During an encomium you magnify the individual’s achievements. For this reason, the task is easier if you start low! If you include too much greatness in the early stages, then the best you achieve by the end is to show how the individual merely maintained that greatness. In other words, you show how they flat-lined!

Some examples of starting low might include how it was a tough time for the company when they joined. Their career and attributes can then be mapped onto how they helped the company/team pull through those times.

Alternately, you might focus on how the individual joined the team as a novice or apprentice, and has delivered great things throughout their growth..

Step Two: Their Traits

Here you lay out that essential personality trait.

This is important for the narrative in two ways:

  • during the next stage you will detail a major contribution that person makes to the organization and why they will be missed. The aspect of their nature you highlight here, will be the logical foundation for the achievement that is to come.
  • at the end of the speech you will exhort everyone else to fill the gap this individual leaves by emulating that trait. So, make sure its a trait you would encourage in others!

For example, if the individual is recognized as being a great salesperson, you will praise a personality aspect that supports this. It could be their persistence, their integrity, or their thirst for success.

Step Three: Their Deeds

The creators of the encomium, the ancient Greeks and Romans, believed this section should contain “the three Excellences”, and these were detailed to be the excellences of mind, body, and fortune. When we understand what would have been included under these headings, it gives an indication of the tone we’re aiming to achieve.

Under the excellence of the mind, classical speakers would share examples that demonstrated fortitude, stamina, and prudence. For the excellence of the body, they would talk about the individuals grace and style. Finally for the excellence of fortune, the speaker would talk about the position, wealth, or high connections that someone had achieved.

Try to hit some of those excellences in telling the story. Where did the leaver demonstrate stamina in achieving results? How did their unique personal style contribute to success?
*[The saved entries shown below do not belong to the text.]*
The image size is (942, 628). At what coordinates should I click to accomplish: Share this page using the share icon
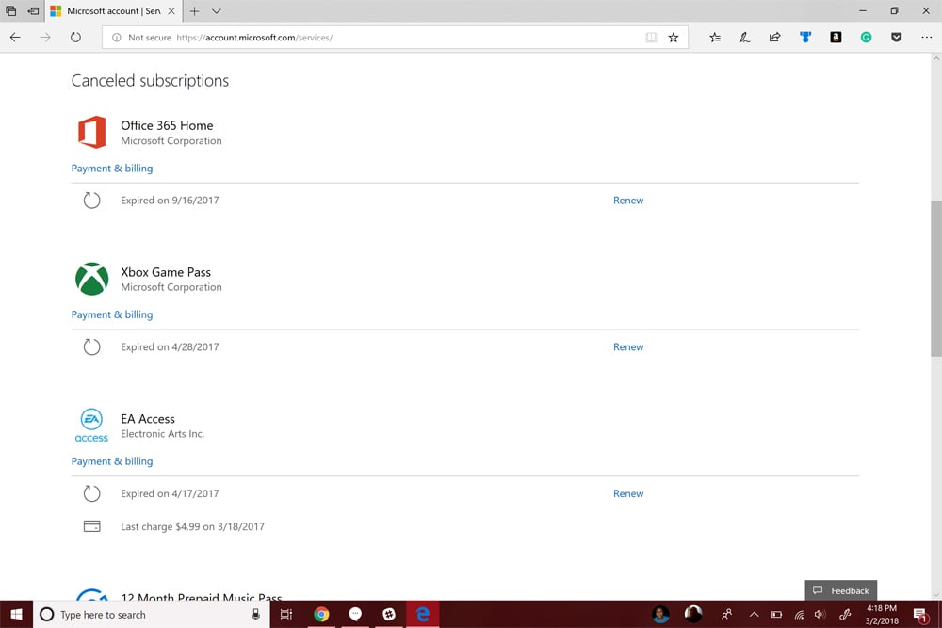tap(774, 37)
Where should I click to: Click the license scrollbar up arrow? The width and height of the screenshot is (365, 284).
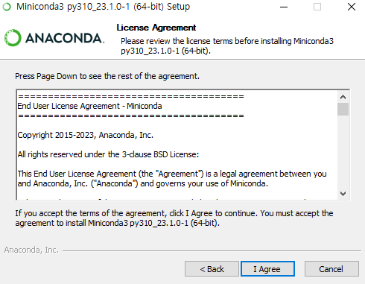343,97
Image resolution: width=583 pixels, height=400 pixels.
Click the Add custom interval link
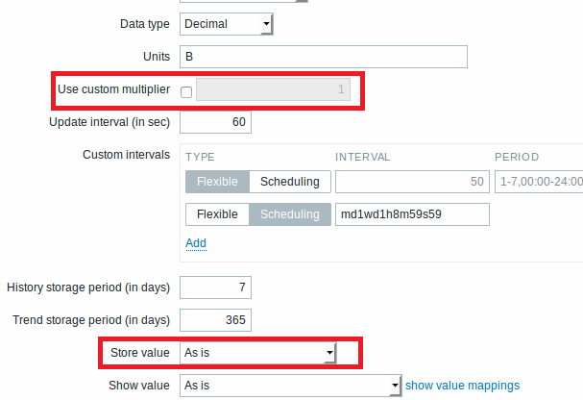coord(196,243)
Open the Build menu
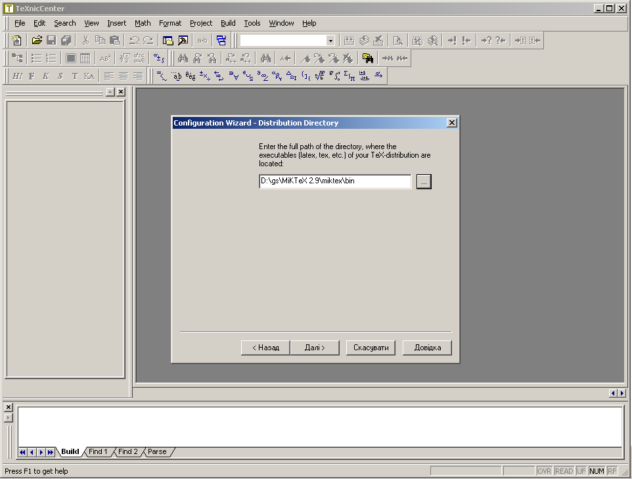 coord(228,23)
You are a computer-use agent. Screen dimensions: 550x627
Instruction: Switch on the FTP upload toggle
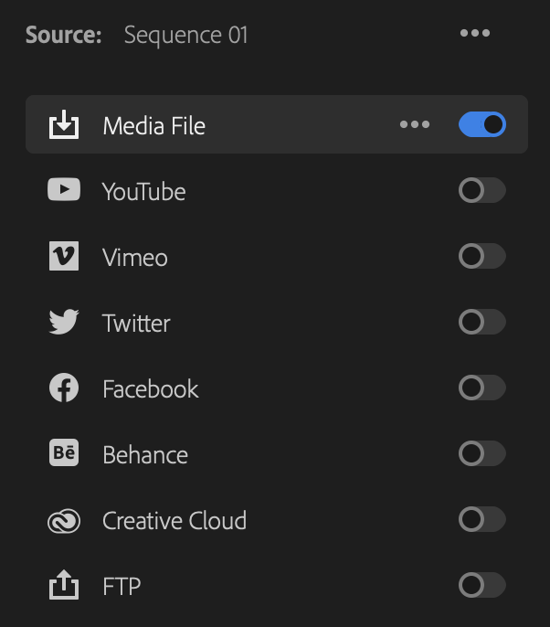[482, 585]
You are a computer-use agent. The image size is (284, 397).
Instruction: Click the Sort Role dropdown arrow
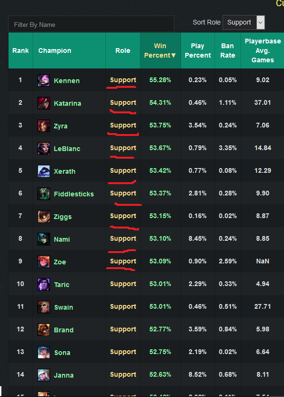click(260, 22)
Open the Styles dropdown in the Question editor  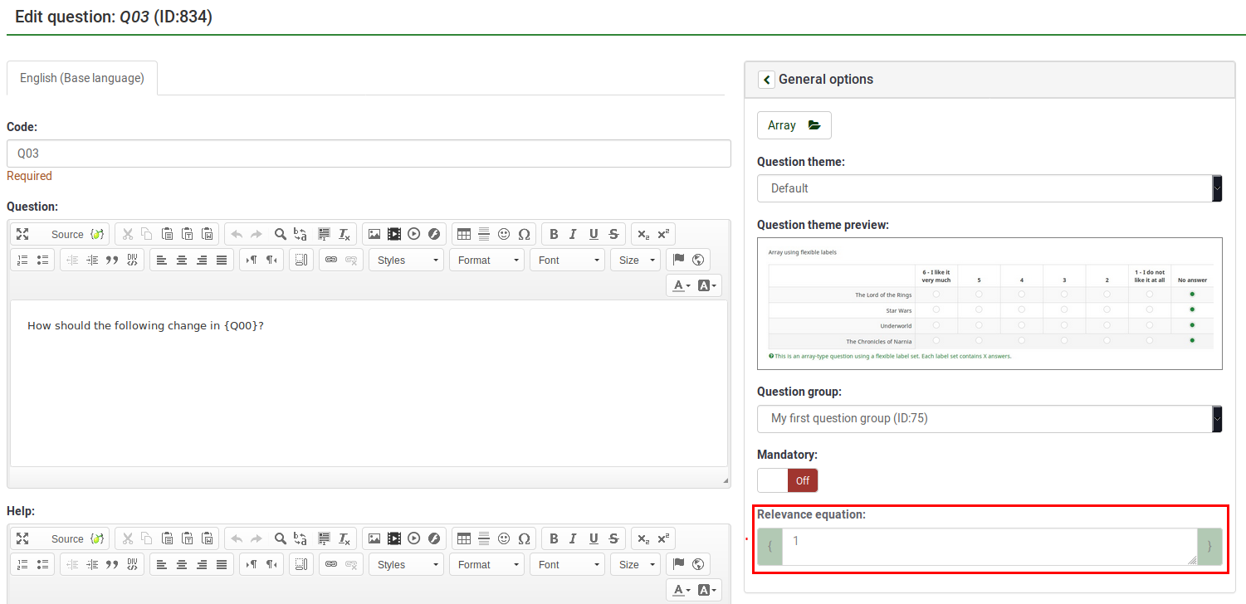(x=406, y=260)
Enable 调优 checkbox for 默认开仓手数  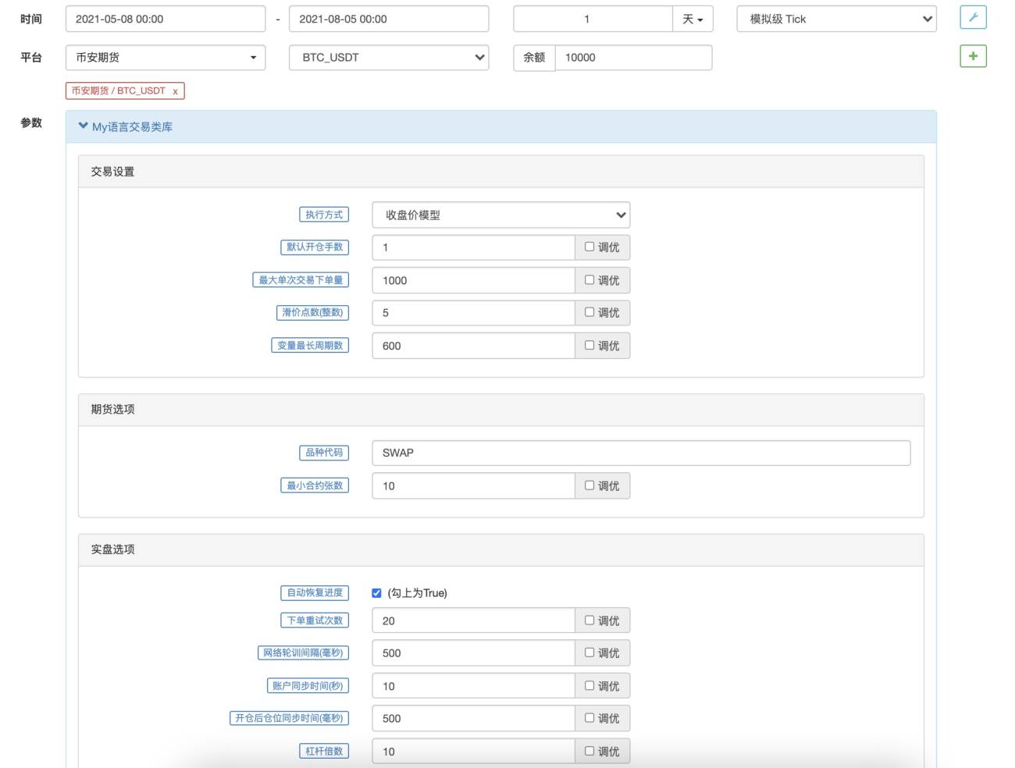pos(589,247)
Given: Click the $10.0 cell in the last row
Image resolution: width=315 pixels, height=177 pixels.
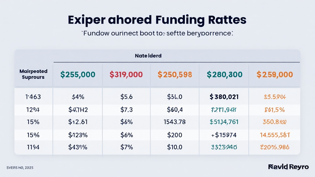Looking at the screenshot, I should point(174,147).

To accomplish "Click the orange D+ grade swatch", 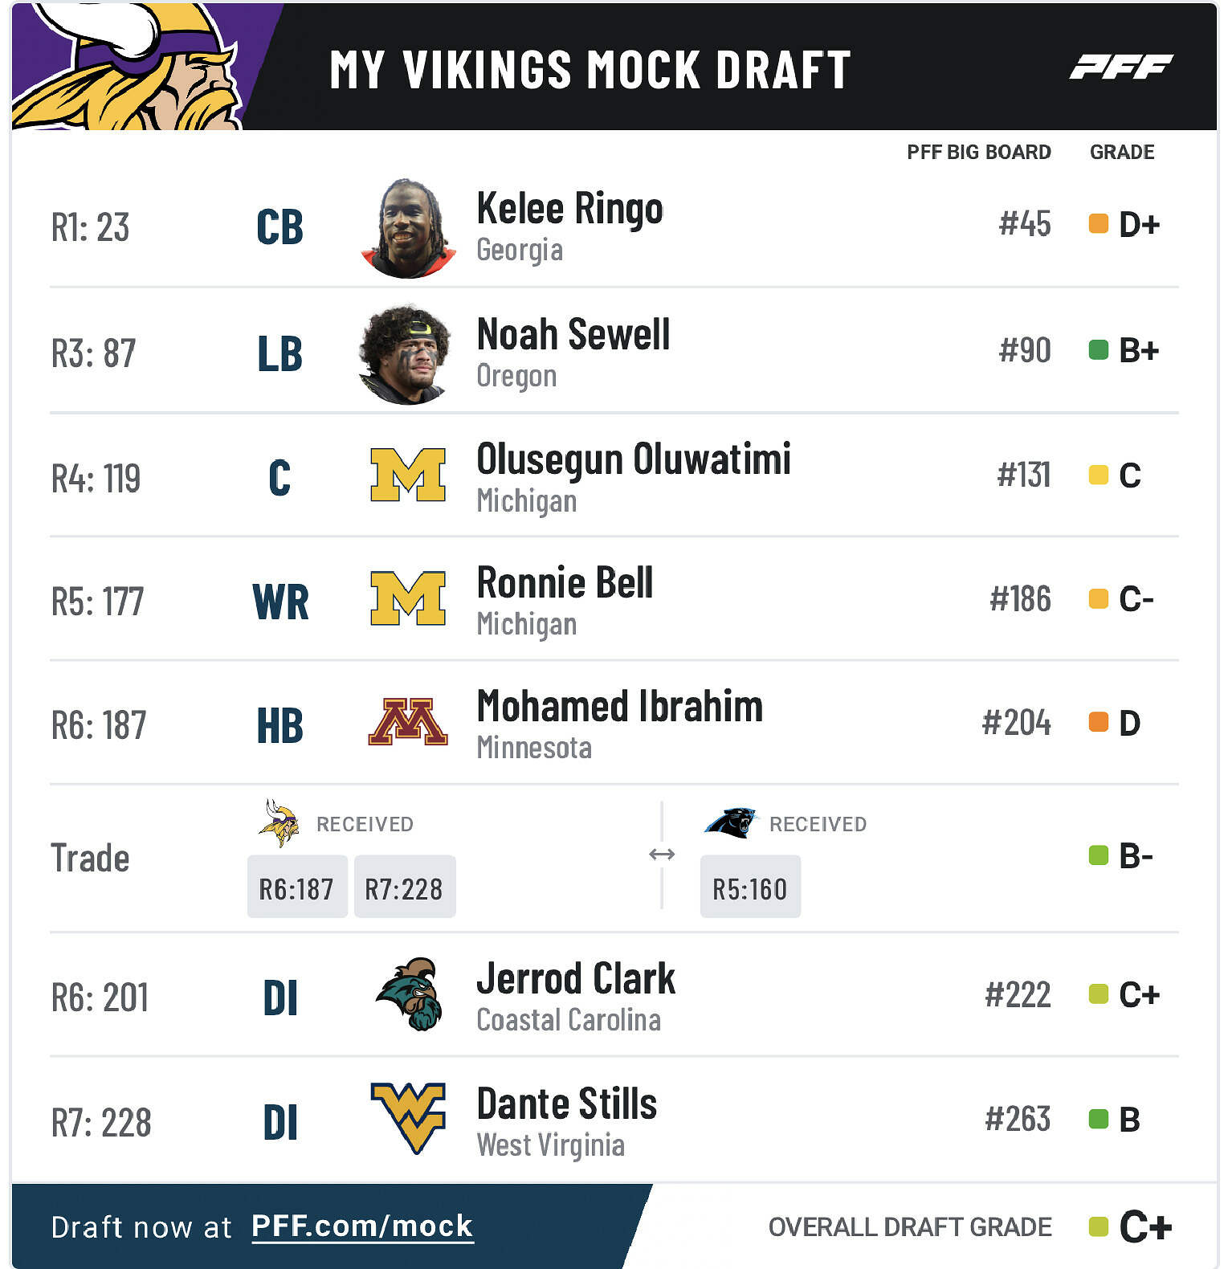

What fortune came to the team or organization as a result?

A classical encomium might list multiple deeds; the higher the individual, the more deeds would be detailed! For this speech however, limit yourself to just one or two.

Step Four: Their Legacy

This final stage wishes the leaver well on the next stage of their journey, and interestingly swings the speech away from the recipient, and onto the audience.

Ask those who are being left behind to reflect on the unique personality trait of the person leaving, and encourage them to emulate it. Each individual must rise up to fill the gap this departure is going to create. Encourage the audience to perpetuate that positive behavior.

Bring your attention back to the leaver. Simply and cleanly thank them for their service, and wish them well on the next stage of their journey.

This concludes your speech. As with all good speaking, draft it in advance and practice before delivery. Do everything you can to keep the speech brief, and if possible, try to deliver it from memory.

You might also want to have some tissues handy. People have been known to become a little teary-eyed at this point, but when they do, you’ll know that it’s for all the right reasons!